The classification report and confusion matrix offer detailed insights into the model's behavior for each class ("Attacker" and "Defender").





### 5. Evaluation

The Naive Bayes classifier achieved the following performance metrics on the test set:

Metric	    Score	Interpretation
Accuracy	0.95	95% of predictions were correct.
Precision	0.9515	When the model predicts "Attacker," it is correct 95.15% of the time.
Recall	    0.9361	The model correctly identifies 93.61% of actual "Attackers."
F1 Score	0.9438	A balanced measure of precision and recall.

### Confusion Matrix:

Predicted Defender	Predicted Attacker
Actual Defender	2381 (TP)	100 (FN)
Actual Attacker	137 (FP)	2149 (TN)
True Positives (Defenders): 2381

False Negatives (Defenders misclassified as Attackers): 100
False Positives (Attackers misclassified as Defenders): 137
True Negatives (Attackers): 2149

### Model Interpretability

Naive Bayes Probabilities: The model calculates the probability of a player being an "Attacker" or "Defender" based on their attacking and defending attributes.

Key Features:
Attackers tend to have higher dribbling, sprint_speed, and shot_power.
Defenders tend to have higher strength, heading_accuracy, and standing_tackle.
Decision Boundary: Players are classified based on whether their attacking_score > defending_score.
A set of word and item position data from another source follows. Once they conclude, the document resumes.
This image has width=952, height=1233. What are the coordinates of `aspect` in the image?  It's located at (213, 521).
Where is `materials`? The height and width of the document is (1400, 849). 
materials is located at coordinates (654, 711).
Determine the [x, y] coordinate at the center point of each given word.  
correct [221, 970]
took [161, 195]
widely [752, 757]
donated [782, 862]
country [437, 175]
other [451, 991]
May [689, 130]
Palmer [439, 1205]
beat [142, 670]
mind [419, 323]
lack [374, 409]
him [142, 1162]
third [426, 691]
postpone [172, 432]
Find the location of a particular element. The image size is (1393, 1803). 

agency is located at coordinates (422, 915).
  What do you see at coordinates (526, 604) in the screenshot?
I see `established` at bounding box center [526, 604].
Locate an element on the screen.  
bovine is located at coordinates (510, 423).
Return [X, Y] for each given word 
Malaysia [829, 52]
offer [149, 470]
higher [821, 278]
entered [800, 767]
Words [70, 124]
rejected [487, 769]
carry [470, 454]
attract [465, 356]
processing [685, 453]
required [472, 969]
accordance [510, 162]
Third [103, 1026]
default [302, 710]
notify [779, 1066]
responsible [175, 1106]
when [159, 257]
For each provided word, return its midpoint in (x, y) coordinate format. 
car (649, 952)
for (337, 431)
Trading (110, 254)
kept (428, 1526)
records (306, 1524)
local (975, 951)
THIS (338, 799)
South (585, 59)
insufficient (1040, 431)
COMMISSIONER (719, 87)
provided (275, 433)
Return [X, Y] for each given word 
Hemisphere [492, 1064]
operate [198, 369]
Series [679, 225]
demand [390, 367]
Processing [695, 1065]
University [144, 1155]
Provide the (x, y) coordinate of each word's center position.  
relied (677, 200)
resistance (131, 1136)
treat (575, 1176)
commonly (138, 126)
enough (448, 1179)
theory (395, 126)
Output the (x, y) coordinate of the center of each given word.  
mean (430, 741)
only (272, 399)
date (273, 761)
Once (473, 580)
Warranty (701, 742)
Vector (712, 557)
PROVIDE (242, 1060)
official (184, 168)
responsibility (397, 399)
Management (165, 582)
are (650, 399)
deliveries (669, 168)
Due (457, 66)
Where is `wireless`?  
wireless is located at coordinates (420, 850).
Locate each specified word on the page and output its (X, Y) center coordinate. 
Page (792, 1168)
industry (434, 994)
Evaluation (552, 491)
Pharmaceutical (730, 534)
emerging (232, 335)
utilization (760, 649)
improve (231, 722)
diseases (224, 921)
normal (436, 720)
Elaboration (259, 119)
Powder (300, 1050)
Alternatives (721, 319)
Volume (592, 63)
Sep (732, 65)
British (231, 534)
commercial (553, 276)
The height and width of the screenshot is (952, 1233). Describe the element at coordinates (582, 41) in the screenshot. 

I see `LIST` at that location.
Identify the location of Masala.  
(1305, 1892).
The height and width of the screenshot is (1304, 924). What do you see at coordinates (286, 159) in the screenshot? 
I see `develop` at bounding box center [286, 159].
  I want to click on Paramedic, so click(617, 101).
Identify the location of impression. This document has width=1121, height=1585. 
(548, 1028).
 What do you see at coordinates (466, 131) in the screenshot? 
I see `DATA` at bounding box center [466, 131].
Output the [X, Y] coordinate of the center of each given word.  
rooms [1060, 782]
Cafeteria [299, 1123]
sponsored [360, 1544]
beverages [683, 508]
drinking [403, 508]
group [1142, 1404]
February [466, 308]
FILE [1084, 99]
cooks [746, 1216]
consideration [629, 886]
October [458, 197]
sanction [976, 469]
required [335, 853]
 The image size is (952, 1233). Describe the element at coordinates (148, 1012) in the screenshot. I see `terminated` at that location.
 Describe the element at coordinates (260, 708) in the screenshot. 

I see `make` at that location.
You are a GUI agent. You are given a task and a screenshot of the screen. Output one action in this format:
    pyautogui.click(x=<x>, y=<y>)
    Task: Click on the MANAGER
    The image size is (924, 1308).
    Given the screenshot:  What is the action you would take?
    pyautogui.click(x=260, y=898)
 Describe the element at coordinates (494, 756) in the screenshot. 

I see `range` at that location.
Baseline Model: A simple majority-class classifier (always predicting the most frequent class).
The dataset has 55% defenders and 45% attackers, baseline accuracy would be 55%.

Naive Bayes Performance (95% Accuracy):
Significantly better than the baseline.
High precision and recall indicate strong generalization to unseen data.

Strengths
High Accuracy (95%) – The model performs exceptionally well on the test set.
Simple & Fast – Naive Bayes is computationally efficient.

Weaknesses
Assumes Feature Independence – Real-world player attributes may have correlations (e.g., sprint_speed and agility).
No Hyperparameter Tuning – Using default parameters may not be optimal.


### Deployment Plan
The model will be turned into a simple web tool where coaches and scouts can enter a player's stats (like speed, passing, and tackling) to instantly see if they're better as an attacker or defender. It will work on phones and computers without needing special software.

### Keeping the Model Working Well
We'll regularly check if the model's predictions still match real-world performance. If FIFA updates their rating system or we notice more mistakes happening, we'll update the model with new data. Scouts will be able to report wrong predictions to help improve accuracy over time.

### Next Improvements
Next steps include:

- Adding more positions like midfielders
- Using actual game stats (not just FIFA ratings) to make predictions more accurate
- Showing clear explanations for why a player was classified a certain way

### Potential Issues
The main challenges will be keeping up with changes in how players are rated and handling players who don't fit neatly into attacker or defender categories. We'll solve this by updating the model every time new FIFA data comes out and eventually adding more flexible position categories.

The model is ready to use now, but will keep getting better as we gather more feedback and data. The goal is to create a tool that helps scouts quickly identify players' best positions while still allowing for human judgment.

## Conclusion

This football analytics project successfully created a model that classifies players as attackers or defenders with 95% accuracy using FIFA game data. By analyzing key attributes like shooting, tackling and passing, it helps identify players' natural positions. While currently limited to two positions and game-based stats, the model provides clubs with a practical scouting tool. Future improvements will add midfield positions and incorporate real match data. The project demonstrates how data analysis can effectively support player development decisions in modern football.